Proprio nel primo viaggio in cui era ritornato ad essere un lussuoso piroscafo di linea, il Baron Gautsch andò incontro al suo destino. Il suo comandante militare era stato appena sostituito da un comandante civile, il triestino Paolo Winter, che il 13 agosto del 1914, salpò dal piccolo porto di Lussingrande, Veli Lošinj in croato, per raggiungere Trieste con 300 persone a bordo, tra equipaggio e passeggeri. La nave avrebbe dovuto raggiungere la meta alle 18 di sera, ma il comandante fece l’errore di avvicinarsi troppo alla costa di Rovigno, le cui acque erano state minate dagli stessi austriaci.

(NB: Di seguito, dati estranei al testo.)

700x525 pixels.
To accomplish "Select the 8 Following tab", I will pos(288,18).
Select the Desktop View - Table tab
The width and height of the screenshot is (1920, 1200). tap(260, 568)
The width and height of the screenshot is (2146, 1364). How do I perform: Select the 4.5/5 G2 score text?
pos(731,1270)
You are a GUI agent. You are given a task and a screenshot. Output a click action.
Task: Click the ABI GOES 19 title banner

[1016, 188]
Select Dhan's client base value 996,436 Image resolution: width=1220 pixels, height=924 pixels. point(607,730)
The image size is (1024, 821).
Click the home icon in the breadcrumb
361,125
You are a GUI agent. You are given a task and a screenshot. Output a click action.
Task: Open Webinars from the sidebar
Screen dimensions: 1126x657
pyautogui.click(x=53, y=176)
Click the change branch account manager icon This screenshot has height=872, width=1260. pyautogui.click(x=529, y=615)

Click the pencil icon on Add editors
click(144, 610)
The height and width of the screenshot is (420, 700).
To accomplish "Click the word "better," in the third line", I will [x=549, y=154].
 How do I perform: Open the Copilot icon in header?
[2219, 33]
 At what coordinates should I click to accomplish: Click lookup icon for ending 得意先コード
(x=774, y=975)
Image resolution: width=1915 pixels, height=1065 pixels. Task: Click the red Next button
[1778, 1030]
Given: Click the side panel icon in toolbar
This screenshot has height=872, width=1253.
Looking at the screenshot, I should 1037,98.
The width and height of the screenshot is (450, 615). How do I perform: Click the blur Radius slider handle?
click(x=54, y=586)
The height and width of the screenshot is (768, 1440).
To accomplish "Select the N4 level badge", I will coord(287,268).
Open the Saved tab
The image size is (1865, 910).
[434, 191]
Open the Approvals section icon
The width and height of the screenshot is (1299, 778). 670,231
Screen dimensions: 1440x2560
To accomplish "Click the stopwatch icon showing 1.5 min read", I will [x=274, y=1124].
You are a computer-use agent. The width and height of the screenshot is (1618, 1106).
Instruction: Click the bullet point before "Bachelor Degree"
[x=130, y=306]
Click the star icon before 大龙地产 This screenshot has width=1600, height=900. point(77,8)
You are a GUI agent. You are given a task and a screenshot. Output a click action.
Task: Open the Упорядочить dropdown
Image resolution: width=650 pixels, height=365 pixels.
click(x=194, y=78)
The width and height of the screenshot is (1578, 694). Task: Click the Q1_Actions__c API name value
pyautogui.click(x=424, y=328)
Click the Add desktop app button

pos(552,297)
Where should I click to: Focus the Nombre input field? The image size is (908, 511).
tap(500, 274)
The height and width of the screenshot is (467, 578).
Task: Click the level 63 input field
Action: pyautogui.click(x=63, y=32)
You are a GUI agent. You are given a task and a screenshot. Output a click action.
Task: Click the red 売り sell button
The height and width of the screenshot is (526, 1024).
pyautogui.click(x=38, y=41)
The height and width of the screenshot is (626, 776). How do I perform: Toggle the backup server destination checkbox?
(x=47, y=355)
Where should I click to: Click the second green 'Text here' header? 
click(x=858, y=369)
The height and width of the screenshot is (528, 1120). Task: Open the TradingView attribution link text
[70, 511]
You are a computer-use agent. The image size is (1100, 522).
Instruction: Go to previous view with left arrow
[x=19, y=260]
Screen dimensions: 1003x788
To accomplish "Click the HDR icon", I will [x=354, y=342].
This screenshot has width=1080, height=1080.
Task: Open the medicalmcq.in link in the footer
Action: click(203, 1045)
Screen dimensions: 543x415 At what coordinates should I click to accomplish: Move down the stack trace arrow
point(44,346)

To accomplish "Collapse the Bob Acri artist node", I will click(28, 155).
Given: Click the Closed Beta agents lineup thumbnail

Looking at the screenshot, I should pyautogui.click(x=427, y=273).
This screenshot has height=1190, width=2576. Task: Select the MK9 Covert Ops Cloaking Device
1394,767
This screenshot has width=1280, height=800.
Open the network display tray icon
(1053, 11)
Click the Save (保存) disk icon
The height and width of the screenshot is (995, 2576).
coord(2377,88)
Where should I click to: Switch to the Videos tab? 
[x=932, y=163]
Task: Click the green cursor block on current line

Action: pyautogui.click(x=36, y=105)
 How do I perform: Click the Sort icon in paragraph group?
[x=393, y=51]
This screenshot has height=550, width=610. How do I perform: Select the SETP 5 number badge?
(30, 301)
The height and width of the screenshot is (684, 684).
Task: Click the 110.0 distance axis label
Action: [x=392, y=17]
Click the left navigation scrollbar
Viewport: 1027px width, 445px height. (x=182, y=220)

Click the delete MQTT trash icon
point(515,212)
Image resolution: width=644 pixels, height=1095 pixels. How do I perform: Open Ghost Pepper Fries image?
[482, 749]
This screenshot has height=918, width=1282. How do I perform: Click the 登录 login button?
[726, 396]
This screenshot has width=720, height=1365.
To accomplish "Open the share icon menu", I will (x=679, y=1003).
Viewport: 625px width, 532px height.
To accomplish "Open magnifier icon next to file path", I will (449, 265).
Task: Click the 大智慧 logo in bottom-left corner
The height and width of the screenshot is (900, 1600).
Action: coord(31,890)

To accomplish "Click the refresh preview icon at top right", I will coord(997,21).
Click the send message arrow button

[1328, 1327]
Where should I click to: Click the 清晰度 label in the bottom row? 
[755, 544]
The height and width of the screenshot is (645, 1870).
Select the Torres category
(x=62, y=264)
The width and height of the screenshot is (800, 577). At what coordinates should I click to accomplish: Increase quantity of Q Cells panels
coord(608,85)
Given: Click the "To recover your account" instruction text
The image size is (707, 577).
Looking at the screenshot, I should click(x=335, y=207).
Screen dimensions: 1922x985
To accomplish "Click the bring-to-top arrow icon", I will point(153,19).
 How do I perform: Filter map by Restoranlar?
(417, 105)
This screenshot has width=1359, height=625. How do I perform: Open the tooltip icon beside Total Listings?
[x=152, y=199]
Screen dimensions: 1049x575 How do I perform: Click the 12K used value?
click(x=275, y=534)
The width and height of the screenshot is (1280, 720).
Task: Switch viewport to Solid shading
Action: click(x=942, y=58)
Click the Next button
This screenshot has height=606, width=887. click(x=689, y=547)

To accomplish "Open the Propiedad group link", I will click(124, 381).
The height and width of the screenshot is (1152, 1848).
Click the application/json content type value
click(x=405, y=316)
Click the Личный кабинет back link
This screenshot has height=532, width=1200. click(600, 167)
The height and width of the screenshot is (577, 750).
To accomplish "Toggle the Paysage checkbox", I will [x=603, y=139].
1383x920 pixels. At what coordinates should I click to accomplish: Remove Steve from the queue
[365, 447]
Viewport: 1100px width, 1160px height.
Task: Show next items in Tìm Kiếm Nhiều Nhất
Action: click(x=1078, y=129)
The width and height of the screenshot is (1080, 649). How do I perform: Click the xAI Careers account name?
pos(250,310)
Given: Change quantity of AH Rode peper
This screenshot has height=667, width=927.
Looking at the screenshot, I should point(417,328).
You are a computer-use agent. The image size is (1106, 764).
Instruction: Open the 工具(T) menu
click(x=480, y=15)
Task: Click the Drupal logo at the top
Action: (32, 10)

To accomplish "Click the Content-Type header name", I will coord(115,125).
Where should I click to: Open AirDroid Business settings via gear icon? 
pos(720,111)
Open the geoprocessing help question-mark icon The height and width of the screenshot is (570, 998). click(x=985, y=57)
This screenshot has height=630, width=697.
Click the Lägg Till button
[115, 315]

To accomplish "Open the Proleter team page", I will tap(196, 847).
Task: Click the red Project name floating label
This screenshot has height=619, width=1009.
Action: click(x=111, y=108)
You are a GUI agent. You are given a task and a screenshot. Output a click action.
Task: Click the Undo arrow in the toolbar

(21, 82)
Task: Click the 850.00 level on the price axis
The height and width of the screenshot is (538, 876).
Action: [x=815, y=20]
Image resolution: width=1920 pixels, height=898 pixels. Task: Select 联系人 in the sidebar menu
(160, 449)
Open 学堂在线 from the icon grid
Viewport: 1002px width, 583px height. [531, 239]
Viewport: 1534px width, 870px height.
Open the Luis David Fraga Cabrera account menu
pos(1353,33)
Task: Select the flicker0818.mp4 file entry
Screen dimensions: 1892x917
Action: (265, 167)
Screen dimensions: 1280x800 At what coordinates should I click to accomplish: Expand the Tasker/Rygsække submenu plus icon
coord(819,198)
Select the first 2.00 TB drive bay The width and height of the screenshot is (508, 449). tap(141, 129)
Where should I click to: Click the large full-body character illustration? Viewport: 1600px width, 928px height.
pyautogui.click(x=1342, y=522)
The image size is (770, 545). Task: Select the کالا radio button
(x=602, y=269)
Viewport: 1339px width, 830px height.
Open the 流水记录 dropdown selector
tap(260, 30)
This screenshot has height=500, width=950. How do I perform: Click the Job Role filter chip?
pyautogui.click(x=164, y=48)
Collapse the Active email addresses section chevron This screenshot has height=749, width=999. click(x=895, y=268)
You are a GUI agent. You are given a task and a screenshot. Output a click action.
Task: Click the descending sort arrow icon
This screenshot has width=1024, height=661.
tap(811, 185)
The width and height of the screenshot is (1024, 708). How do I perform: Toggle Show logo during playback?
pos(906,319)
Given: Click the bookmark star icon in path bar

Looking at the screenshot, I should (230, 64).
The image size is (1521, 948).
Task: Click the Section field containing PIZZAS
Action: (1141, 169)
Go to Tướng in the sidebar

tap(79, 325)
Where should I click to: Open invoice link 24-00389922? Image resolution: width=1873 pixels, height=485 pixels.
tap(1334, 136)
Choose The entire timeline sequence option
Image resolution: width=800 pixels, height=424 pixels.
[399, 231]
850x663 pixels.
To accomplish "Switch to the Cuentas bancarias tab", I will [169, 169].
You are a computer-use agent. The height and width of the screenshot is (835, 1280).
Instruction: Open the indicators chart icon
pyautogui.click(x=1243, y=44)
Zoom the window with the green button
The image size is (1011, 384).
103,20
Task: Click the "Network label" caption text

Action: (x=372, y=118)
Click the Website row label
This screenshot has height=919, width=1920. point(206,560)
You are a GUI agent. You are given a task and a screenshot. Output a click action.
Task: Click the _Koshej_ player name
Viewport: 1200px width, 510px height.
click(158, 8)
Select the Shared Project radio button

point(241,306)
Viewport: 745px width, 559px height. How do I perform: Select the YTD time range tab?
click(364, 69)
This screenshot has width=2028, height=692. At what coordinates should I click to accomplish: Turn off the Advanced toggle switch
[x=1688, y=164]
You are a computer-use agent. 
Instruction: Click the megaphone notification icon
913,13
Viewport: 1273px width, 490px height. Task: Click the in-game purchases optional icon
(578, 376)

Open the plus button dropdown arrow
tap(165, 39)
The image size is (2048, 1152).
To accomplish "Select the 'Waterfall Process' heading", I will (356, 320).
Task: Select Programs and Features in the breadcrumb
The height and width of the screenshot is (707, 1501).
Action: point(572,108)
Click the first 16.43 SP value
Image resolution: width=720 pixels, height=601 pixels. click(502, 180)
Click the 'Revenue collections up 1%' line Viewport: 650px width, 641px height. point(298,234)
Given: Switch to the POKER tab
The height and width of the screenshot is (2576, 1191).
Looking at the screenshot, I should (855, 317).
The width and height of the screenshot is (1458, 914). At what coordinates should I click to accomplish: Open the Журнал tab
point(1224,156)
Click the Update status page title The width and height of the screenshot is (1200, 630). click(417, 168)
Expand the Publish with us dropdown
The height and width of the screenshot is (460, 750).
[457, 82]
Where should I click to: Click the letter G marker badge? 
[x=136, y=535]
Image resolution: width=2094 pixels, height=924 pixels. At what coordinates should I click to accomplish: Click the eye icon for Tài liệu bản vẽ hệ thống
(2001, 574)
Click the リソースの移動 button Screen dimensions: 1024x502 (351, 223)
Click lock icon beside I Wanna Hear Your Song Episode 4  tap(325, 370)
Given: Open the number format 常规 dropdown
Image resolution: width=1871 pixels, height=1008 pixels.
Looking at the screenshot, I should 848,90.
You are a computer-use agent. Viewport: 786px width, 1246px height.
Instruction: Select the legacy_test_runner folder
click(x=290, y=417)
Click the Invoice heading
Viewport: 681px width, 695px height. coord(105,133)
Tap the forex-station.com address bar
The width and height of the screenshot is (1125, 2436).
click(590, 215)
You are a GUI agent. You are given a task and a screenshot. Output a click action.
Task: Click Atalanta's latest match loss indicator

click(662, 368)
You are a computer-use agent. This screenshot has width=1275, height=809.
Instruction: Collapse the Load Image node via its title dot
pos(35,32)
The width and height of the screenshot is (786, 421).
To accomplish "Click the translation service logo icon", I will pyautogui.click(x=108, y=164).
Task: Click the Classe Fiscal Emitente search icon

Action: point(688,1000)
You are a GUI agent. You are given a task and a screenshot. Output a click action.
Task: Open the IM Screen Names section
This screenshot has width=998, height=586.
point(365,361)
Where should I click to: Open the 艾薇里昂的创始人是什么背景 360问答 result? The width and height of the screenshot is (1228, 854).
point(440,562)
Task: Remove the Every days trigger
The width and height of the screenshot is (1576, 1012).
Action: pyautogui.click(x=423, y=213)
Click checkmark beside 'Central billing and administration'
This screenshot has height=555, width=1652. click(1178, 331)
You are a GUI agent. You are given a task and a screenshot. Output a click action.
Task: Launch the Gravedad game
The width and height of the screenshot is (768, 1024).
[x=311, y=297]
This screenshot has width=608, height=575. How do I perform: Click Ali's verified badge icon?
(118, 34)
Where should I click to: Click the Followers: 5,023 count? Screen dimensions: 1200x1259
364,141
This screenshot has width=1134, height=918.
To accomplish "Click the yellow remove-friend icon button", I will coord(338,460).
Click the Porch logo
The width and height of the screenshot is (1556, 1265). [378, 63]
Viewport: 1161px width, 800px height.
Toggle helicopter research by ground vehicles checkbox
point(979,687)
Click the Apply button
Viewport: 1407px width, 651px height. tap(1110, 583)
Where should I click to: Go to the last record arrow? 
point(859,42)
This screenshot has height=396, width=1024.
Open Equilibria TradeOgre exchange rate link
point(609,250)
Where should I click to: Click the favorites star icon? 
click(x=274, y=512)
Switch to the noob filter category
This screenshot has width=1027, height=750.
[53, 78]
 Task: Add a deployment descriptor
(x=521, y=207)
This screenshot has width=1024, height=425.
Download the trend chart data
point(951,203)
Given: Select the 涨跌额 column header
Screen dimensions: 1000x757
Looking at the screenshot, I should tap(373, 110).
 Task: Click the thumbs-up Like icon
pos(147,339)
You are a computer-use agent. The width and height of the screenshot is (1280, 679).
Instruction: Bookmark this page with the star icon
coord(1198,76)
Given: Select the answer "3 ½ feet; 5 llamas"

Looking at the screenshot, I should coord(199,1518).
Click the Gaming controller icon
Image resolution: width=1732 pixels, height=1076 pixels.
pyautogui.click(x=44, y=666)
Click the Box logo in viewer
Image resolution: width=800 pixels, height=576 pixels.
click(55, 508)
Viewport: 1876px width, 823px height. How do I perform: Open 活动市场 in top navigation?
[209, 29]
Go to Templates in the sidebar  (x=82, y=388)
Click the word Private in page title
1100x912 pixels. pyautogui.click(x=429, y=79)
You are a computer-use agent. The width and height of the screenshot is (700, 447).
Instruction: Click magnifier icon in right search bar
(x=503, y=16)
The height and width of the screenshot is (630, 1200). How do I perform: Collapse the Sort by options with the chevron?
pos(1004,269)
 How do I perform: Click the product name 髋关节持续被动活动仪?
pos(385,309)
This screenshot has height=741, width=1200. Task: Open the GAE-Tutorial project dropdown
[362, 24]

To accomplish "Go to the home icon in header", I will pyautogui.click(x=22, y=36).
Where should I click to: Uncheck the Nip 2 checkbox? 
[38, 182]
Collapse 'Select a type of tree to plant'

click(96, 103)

Vedendo il grande piroscafo lungo oltre 85 metri che si dirigeva nella zona minata, l’equipaggio del posamine Basilisk lanciò prontamente l’allarme ma tanto i marinai quanto i passeggeri a bordo del Baron Gautsch interpretarono questi segnali come un caloroso benvenuto. Alle 15 e 45, il piroscafo cozzò contro una mina e, in pochissimi minuti, affondò trascinando con sé 130 passeggeri, molti dei quali donne e bambini.
L’affondamento ebbe pesanti strascichi giudiziari. Il capitano Winter, che si salvò su una scialuppa, fu accusato di codardia assieme a molti marinai che avrebbero pensato più a salvare se stessi che a soccorrere i civili a bordo. In realtà, la maggior parte delle scialuppe non riuscì neppure ad essere calata in acqua per la cattiva manutenzione. Cattiva manutenzione che, secondo la difesa, andava imputata alla passata gestione da parte della Marina Militare.
Ma la vicenda più incredibile riguarda i giubbotti salvagente che avrebbero potuto salvare decine e decine di vite, e che era stati chiusi a chiave nei cassetti. Il comandante si giustificò spiegando che la decisione si era resa necessaria perché i passeggeri di terza classe li rubavano per usarli come cuscini. Alla fine del processo, gli ufficiali furono tutti assolti e nessuno di loro ebbe la minima ripercussione sulla carriera.